Buat apa, sih, Dek? Abangnya baru pulang kerja kok langsung
ditodong!" ujar Gavin sembari menggeleng. "Memang stress nih
anak."
Talitha
tertawa terbahak-bahak.
Revan
kemudian menambahkan, "Ita mah nggak pernah normal."
Setelah
mengucapkan itu, Revan kembali tertawa. Pria itu lalu masuk ke rumah Gavin
setelah menepuk kepala Talitha pelan. Manusia yang berdiri di depan Talitha
kini hanyalah Gavin.
Talitha
mulai tersenyum geli. "Bercanda, Bang. Bercanda. Abang nih emang nggak
bisa diajak bercanda. Pantes Abang jomblo terus, wahahahahahaha!"
Talitha langsung ngacir, masuk ke rumah sembari menertawai
Gavin.
"Hoi,
Dek! Sini lo!! Macem lo nggak jomblo aja!" teriak Gavin kesal.
Gavin
memijit keningnya—merasa pusing tujuh keliling—lalu menggeleng. "Apes
banget gue hari ini."
Sementara
itu, dari dalam rumah, mamanya berteriak.
"Gavin!
Revan! Kalo laper makan sana! Ada
apel juga, tuh, di kulkas!"
******
Sepanjang
sore itu, Talitha memakan apel bersama mamanya di ruang tengah sambil menonton
TV. Gavin dan Revan juga ada di sana, sementara papa Talitha agaknya belum
pulang dari kantor.
Tiba-tiba
Talitha memegang perutnya. Perutnya terasa melilit dan ia pun mengaduh,
"Waduh, mules pula ahelah..."
Gavin,
Revan, dan Mama Talitha kontan tertawa. Talitha berdiri seraya memegang
bokongnya sendiri. Mama Talitha lantas memukul pinggang Talitha dengan kencang.

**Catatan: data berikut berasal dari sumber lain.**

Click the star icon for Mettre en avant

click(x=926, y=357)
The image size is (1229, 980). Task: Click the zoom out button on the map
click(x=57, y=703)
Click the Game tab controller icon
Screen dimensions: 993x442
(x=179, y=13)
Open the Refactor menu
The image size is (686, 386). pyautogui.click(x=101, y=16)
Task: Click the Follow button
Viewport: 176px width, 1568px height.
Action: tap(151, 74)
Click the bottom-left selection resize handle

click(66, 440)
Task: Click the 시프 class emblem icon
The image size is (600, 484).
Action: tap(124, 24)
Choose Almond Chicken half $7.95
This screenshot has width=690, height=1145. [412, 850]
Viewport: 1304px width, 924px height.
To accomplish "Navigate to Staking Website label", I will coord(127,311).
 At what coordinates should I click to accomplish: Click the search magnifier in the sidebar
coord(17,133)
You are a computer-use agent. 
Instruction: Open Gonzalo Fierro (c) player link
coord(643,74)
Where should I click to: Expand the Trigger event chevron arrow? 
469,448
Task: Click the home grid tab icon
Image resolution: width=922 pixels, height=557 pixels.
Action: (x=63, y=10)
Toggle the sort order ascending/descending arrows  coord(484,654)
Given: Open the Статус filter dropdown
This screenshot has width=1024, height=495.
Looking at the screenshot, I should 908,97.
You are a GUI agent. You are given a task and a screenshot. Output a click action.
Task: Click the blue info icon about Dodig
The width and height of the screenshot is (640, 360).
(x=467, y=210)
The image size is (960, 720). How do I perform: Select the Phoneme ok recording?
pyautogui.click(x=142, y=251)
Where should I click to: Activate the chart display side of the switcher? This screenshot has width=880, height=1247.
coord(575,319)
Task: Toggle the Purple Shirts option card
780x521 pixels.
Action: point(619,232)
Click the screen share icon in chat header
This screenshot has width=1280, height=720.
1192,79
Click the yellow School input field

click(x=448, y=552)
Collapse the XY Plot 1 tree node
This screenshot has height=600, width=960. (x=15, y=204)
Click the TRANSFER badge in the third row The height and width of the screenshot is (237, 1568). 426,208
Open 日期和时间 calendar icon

"Hiis! Jorok banget, sih, Ta! Makanya, kalo makan tuh inget-inget! Kayak nggak
pernah dikasih makan aja nih anak!"
Talitha
spontan ngakak. Gadis itu mengibrit ke kamar mandi.
Gavin tertawa kencang.
"Maju
terus, Dek! Keluarin semuanya sampe tuntas!" teriak Revan dengan heboh
sampai Gavin menempelengnya. Well, padahal Gavin sendiri juga tertawa
kencang.
Masalahnya,
Talitha itu kalau sudah buang air besar atau boker, suaranya selalu
terdengar sampai ke luar kamar mandi. Suara bokernya persis macam
orang diare, padahal bukan karena salah makan, melainkan karena terlalu banyak
makan. Ditambah lagi, sekarang Talitha memang bolak-balik ke kamar mandi. Balik
menonton TV, mulas lagi. Menonton TV lagi, lalu mulas lagi. Hal itu membuat
Gavin dan Revan semakin tertawa, sementara mamanya langsung pergi ke dapur dan mencarikan
obat diare untuk Talitha sambil marah-marah. Mamanya mulai mengomelinya karena
terlalu banyak makan. Di sisi lain, Talitha? Seperti biasa, dia hanya nyengir
tanpa dosa. Setelah minum obat, Talitha pun masuk ke kamarnya sembari mengelus
perutnya.
Ia
memejamkan mata dan mengeluarkan napasnya lewat mulut dengan lega ketika ia membanting
tubuhnya ke kasur. Namun, ia tersentak ketika mendengar ponselnya tiba-tiba
berbunyi; ponsel itu ia taruh di dekat bantal. Talitha langsung membuka matanya
dan mengernyitkan dahi tatkala mengambil ponselnya.
Ternyata,
itu adalah panggilan telepon dari Alfa.
Talitha
mengerjapkan matanya dua kali. Kalau diangkat, Deon marah atau tidak, ya? Ini
bakal berisiko; Talitha harus menghapus riwayat panggilan teleponnya. Sebetulnya,
tak enak juga kalau tidak mengangkat telepon orang lain hanya karena sifat posesif
Deon, apalagi...bagaimana kalau orang itu mau membicarakan sesuatu yang penting?
Kan tidak lucu.
Talitha
pun akhirnya mengangkat telepon itu dengan ekspresi datarnya. "Halo."
Terdengarlah
suara lembut Alfa di seberang sana. "Iya, halo. Lagi ngapain,
Ta?"
Mulut
Talitha membentuk ‘O’, lalu ia terdiam karena kagum. Ini bukan pertama kalinya ia
ditelepon oleh Alfa, tetapi ia tetap saja kagum tiap kali mendengar suara Alfa.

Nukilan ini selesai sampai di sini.